The European Union predicted the population of Hungary will decline by 11 to 13 percent by 2080. Hundreds of thousands of people have also emigrated from Hungary to Western Europe in the past decade, adding to a decline in numbers. Also, the country's data show an average woman in Hungary will have 1.45 children, which is below the 1.58 EU average

In December, the government bought six clinics, stating that fertility is "of national strategic importance." Under the new system, drugs used in fertility treatments will be free of charge and there will no longer be waiting lists to access the treatment.

In vitro fertilization (IVF), which is commonly used in fertility treatments, can be expensive. In the UK, the cost of a single round of the treatment can be as high as $6,600. In the U.S., an average patient in 2019 paid around $22,000 for a single round of the treatment. 
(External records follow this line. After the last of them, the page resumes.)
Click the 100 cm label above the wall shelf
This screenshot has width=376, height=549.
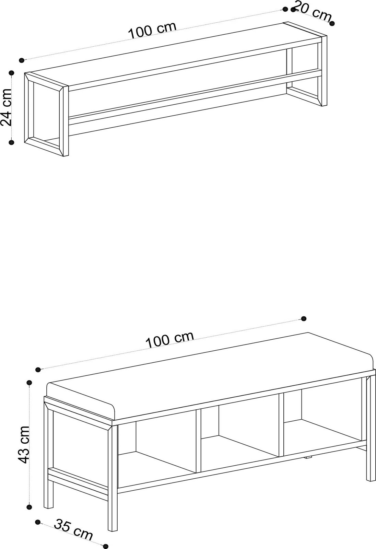coord(152,31)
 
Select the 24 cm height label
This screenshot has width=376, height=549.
coord(7,107)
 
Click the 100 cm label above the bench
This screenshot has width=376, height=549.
coord(169,340)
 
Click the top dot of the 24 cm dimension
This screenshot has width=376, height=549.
coord(12,73)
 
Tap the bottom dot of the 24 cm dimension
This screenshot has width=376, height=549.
coord(11,142)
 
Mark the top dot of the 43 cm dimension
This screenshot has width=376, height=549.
coord(30,382)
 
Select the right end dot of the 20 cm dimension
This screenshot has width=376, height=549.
coord(332,23)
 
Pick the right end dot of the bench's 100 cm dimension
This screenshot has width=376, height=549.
coord(304,319)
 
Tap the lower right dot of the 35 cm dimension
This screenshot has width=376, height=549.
coord(106,546)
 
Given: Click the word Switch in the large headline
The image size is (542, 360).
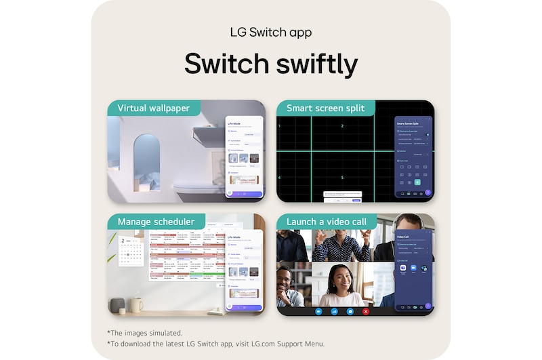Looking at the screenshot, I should [224, 64].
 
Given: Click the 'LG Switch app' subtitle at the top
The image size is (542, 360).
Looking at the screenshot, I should [270, 33].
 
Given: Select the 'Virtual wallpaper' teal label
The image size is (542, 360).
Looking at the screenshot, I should [153, 108].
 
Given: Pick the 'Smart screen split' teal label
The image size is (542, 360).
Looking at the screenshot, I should [325, 108].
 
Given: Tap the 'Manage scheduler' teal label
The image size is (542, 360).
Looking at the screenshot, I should [156, 222].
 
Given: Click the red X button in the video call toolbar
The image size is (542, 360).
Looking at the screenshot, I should [366, 311].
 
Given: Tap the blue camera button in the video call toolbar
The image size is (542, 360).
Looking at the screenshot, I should [318, 311].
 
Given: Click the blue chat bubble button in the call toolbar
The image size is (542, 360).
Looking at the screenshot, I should [350, 311].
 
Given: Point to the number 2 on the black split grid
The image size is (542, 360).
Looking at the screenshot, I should [342, 126].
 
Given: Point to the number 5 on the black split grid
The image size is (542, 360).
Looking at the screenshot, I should [342, 178].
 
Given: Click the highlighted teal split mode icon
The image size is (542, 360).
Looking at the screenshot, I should [417, 182].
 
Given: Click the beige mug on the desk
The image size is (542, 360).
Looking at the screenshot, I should [137, 305].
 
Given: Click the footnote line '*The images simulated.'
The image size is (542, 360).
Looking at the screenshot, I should [144, 332].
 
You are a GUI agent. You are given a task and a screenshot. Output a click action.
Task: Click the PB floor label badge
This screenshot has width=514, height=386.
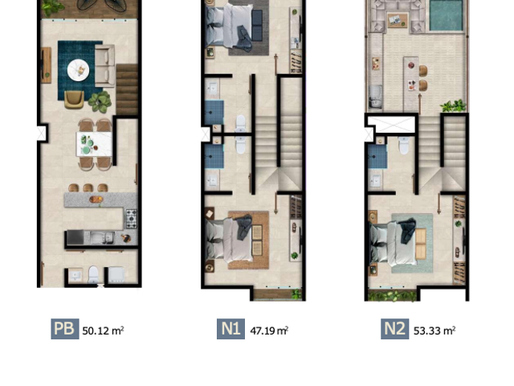click(x=65, y=329)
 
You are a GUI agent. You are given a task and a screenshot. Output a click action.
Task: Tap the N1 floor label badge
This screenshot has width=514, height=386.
click(x=230, y=329)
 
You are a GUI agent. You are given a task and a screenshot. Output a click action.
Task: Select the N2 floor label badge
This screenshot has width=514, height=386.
click(x=394, y=329)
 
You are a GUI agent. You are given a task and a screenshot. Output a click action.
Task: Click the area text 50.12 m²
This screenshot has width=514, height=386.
click(x=103, y=331)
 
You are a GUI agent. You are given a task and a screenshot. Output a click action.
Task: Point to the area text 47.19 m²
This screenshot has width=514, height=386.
click(x=269, y=331)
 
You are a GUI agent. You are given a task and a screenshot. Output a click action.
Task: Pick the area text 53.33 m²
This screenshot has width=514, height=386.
click(x=434, y=331)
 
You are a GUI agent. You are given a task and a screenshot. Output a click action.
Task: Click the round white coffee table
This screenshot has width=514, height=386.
click(x=78, y=70)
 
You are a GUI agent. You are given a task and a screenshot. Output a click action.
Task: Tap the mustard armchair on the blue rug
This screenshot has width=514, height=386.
click(x=74, y=100)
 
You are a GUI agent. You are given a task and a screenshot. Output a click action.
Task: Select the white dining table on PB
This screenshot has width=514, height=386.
click(x=95, y=144)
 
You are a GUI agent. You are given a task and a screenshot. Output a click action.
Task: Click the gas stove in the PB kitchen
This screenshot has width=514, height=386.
click(x=132, y=218)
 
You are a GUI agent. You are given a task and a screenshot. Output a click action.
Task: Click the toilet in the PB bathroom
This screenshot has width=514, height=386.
click(x=93, y=274)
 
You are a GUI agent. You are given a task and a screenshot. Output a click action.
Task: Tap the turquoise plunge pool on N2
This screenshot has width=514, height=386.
click(x=446, y=15)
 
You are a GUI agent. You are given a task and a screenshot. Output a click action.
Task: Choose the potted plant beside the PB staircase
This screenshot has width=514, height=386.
click(x=100, y=101)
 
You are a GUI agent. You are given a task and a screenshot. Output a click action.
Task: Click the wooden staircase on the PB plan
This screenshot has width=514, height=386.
click(x=127, y=89)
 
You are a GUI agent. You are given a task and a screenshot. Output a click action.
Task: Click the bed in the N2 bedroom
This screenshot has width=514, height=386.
click(x=394, y=243)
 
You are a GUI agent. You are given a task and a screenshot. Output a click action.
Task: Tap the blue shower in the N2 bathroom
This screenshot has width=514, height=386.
click(x=377, y=157)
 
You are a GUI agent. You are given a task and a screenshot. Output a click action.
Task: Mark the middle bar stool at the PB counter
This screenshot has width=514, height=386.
click(x=88, y=187)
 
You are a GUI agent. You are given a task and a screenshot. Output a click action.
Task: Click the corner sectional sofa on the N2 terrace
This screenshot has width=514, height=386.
click(x=398, y=16)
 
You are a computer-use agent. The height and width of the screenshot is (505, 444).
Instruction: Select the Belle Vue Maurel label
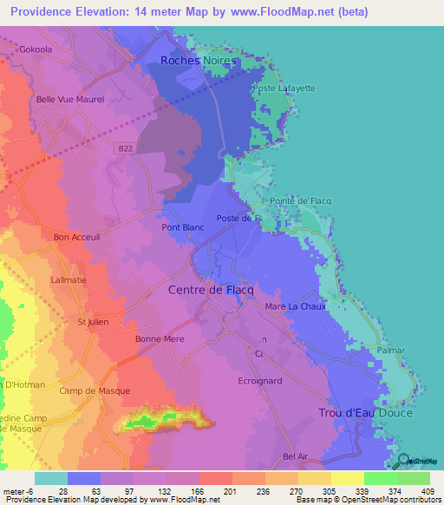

Orban also advised private companies not to invest in similar clinics, stating that they would not get permits. The government hopes the program to lead to 4,000 additional births by 2022.

The prime minister also made the birth of children and marriage a priority. Last year, his government exempted women with four children from paying income tax and made available cheap loans to families. 

Some critics have questioned why Orban's government bought the clinics instead of increasing funding for the treatment. They argued this was a way for the prime minister to gain more conservative support. 

Others argued that tax breaks would only benefit well-off families, as the people who would need more assistance may not be paying tax in the first place.